Pull to refresh

A Simple Way to Talk To Your Website

Reading time5 min

Technology and markets are going hand in hand today. It's going so close that any whiff of a tech headway and social media is going up in a frenzy about it. Writers are filling pages after pages as if it's already here. Shares ride bull or bear, and newspapers print a string of capital letters.

The pitfall of such journalistic overreaction is that we miss out on many simple tools, many small but innovative ideas that surround our networking space. An eye on the future makes us blind to the opportunity in the present moment.

Web developing companies are urging digital marketing leads to writing more about the possibility of blockchains transforming the world or how Artificial Intelligence is the next biggest thing. They are missing something very innovative and prospective. It is the ability to make your website interactive.

Imagine talking to your website to make your favourite pick the background. Your site answering you could be Artificial Intelligence, but you don’t need to go that far to speak to your website. The tool is there sleeping in your browser, and you are not even aware. We are talking about Google's Web Speech API. Let us first look at some essential elements of speech before we delve deeper into Google Web Speech APIs

Some Fundamentals of Speech

Now, to speak is easy, even a child can talk, but speech recognition is not a child’s play. Our mind and its relation to the brain is much more complicated than was assumed. Hence, computers though exceptional in some aspects is nowhere near human brain in perception. Computers need much help to listen to words as speech is not a walk in the park.
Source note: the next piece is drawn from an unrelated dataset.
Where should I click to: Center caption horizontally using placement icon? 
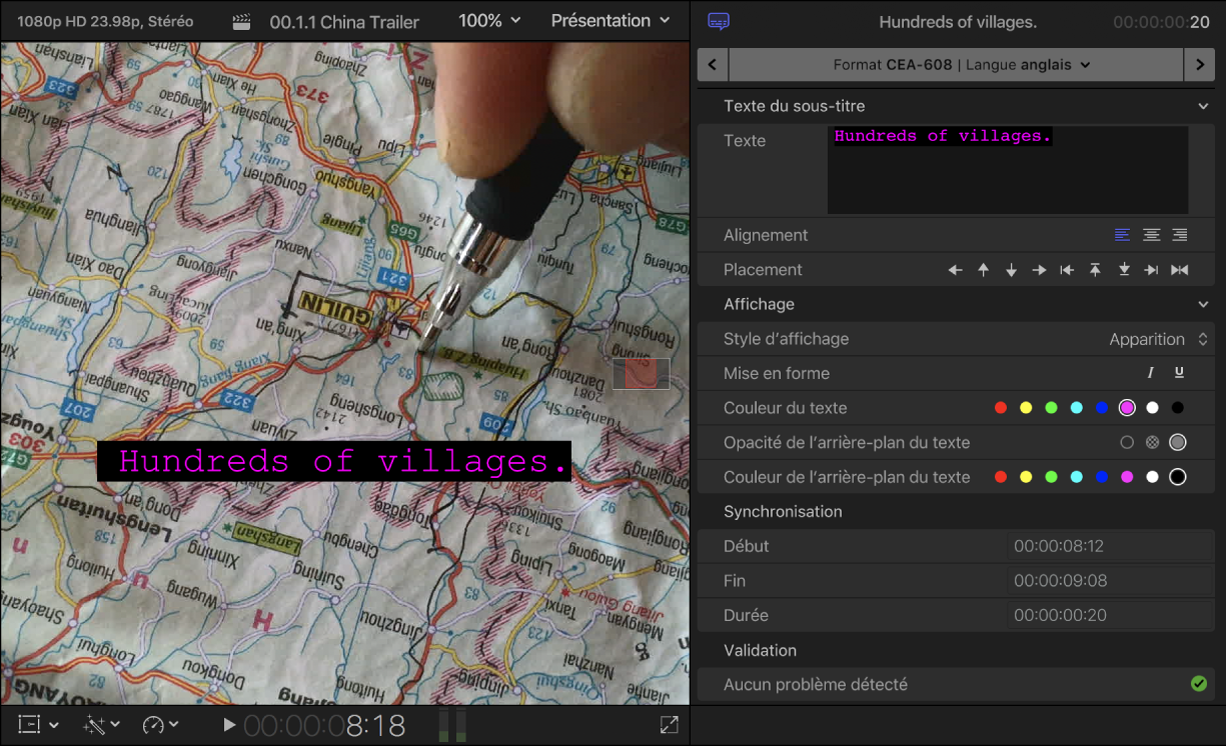click(1179, 269)
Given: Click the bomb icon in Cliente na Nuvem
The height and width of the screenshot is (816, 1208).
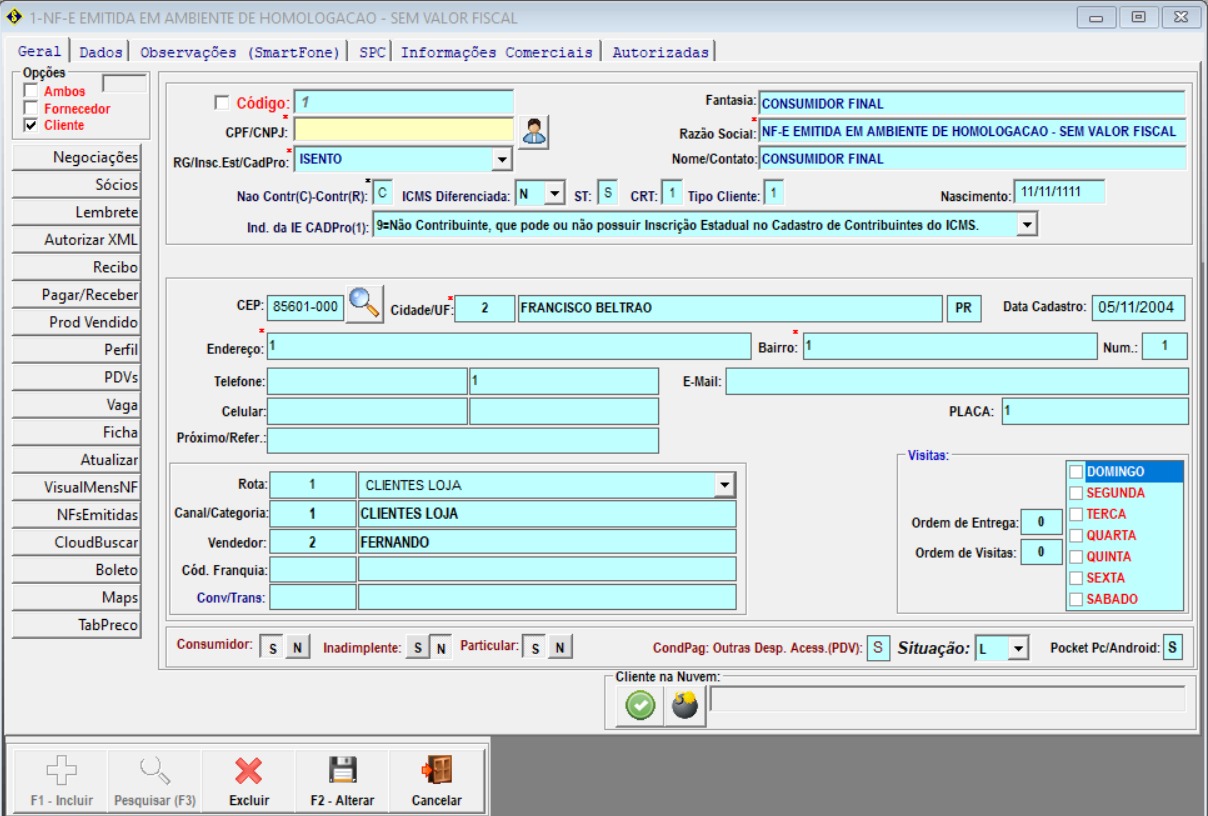Looking at the screenshot, I should coord(684,706).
Speech is a complex phenomenon to study. It gets stranger as we go deeper into it. Speech hence is not merely an assortment of words stringed together. Every time we speak our utterance contains packets of sound which is called a phone. For example: when we say the word “MAT” we utter phones ‘m’, ‘a’, ‘t’. But the actual way we speak a sound and how our mind conceives it is entirely different. Do you remember those instances, when you react even before the completion of a sentence? You did it because there are some fundamental blocks of sound that your mind perceives unconsciously, these elements are called phonemes.

In addition to it, there are diverse elements of linguistics that one has to consider. For example, the syntax which elaborates the grammatical structure of a language and the semantics — the meaning of words — and how they churn out their holistic meaning of a sentence.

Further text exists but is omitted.